氷帝の王が聞いて呆れる。丁寧に包装された一つの箱を目の前に、クリスマスにひとり女々しく思い悩んでいるなんて。
今頃あいつはどうしているだろうか。そういえば、パーティーだ何だと部室で向日やジローと騒いでいた。しかしあいつの事だ、その約束をすっぽかして女の所にでも行っているかもしれない。

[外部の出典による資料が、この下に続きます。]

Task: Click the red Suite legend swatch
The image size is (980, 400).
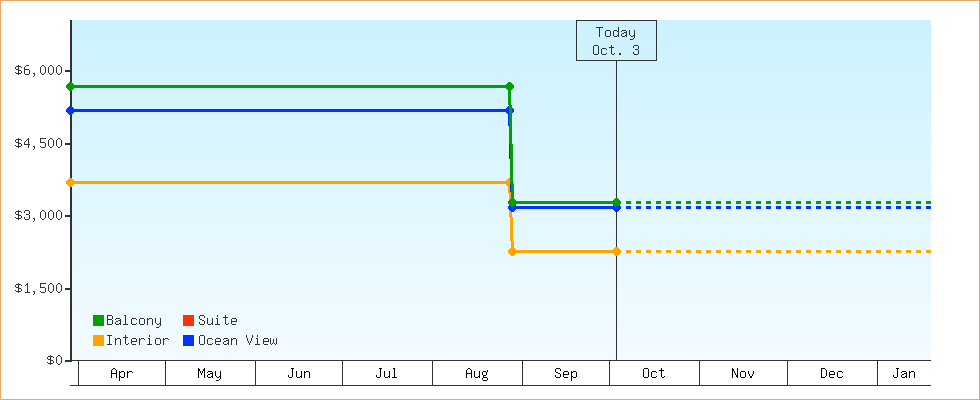Action: click(187, 321)
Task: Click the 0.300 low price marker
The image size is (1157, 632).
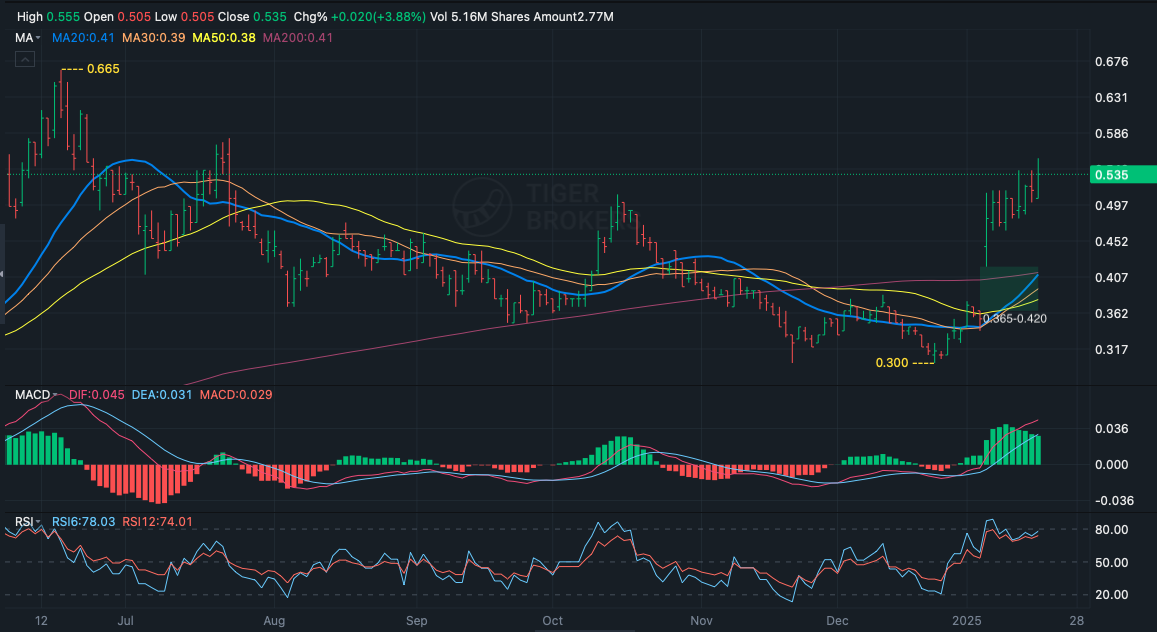Action: [x=891, y=363]
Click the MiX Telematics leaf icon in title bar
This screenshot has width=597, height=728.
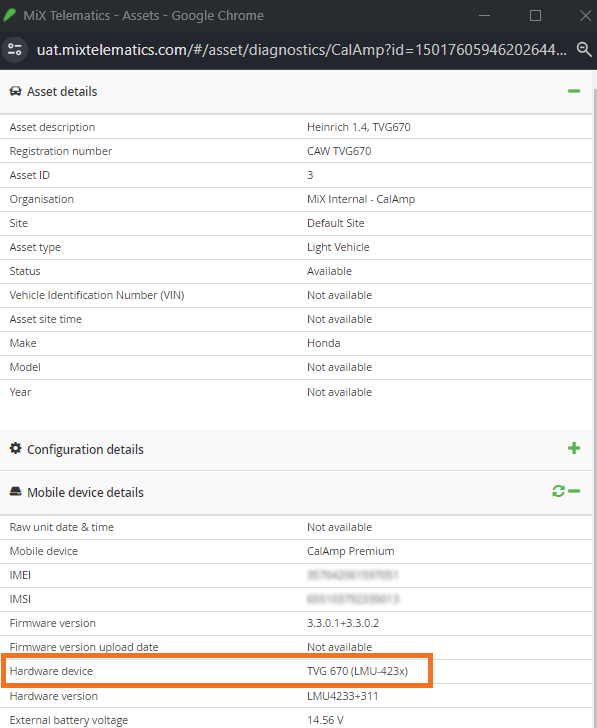(9, 15)
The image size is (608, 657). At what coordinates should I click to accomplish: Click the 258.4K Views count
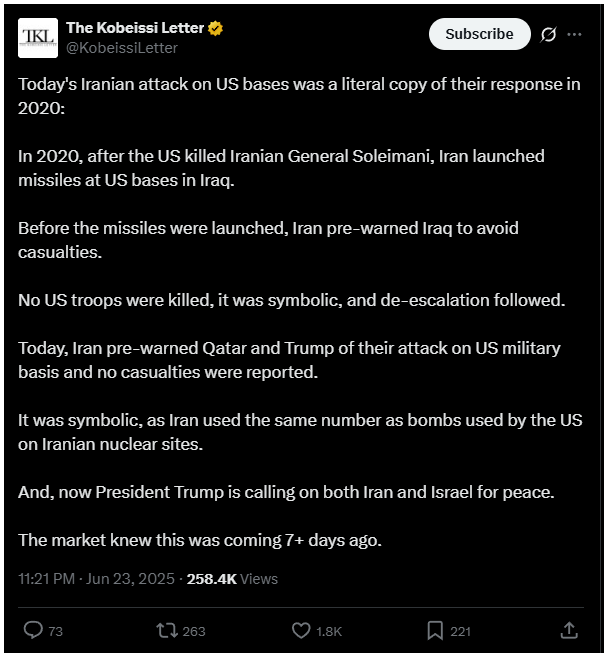point(232,579)
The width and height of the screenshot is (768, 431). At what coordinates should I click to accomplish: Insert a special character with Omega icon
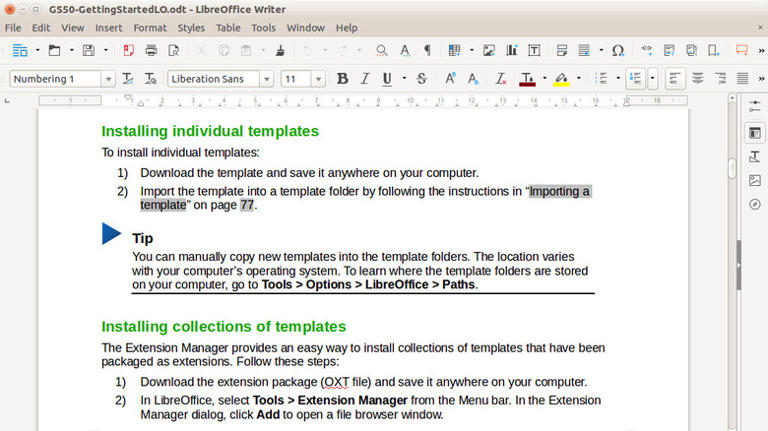click(617, 50)
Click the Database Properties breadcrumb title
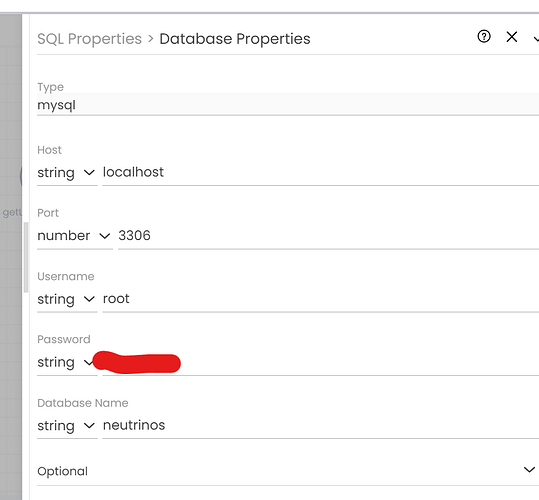 235,38
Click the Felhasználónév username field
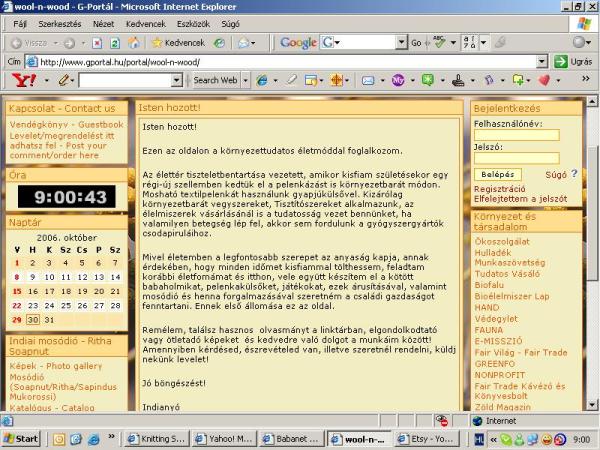Viewport: 600px width, 450px height. 516,135
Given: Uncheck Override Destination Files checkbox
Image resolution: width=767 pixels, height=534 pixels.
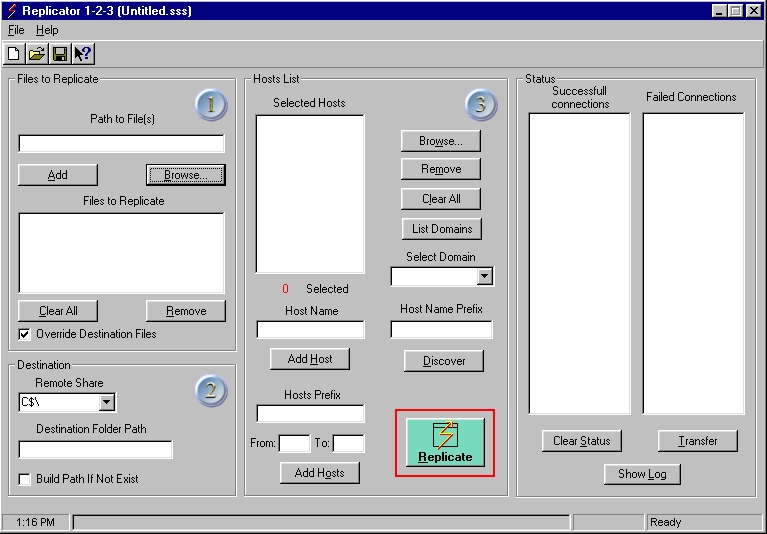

何処に居たって同じ事だ。俺と居る訳ではないのだから。
忍足の中に、俺は存在していないのだから。
立ち上がり窓を開ける。冷えた空気が音もなく部屋に侵入して来て、寒さに肌が粟立つ。
想いを懸けた雨粒も白く凍る事はなく、伸ばした手をしっとりと濡らして行くだけで。
ああ、やっぱり。
願うだけ無駄だという事か。
振り向く。テーブルの上の小さな箱に残像が揺れる。
忍足の顔が。
俺を呼ぶ低い声が。
あの空気が、
俺の中で溢れて、
「どうして―――」
何故人は、叶うはずのない恋にまで落ちてしまうのだ。
俺は、一体いつからこんなに弱くなったのだ。
誰もが幸福を願う夜。
広い部屋で、いつまでもひとり泣き続けた。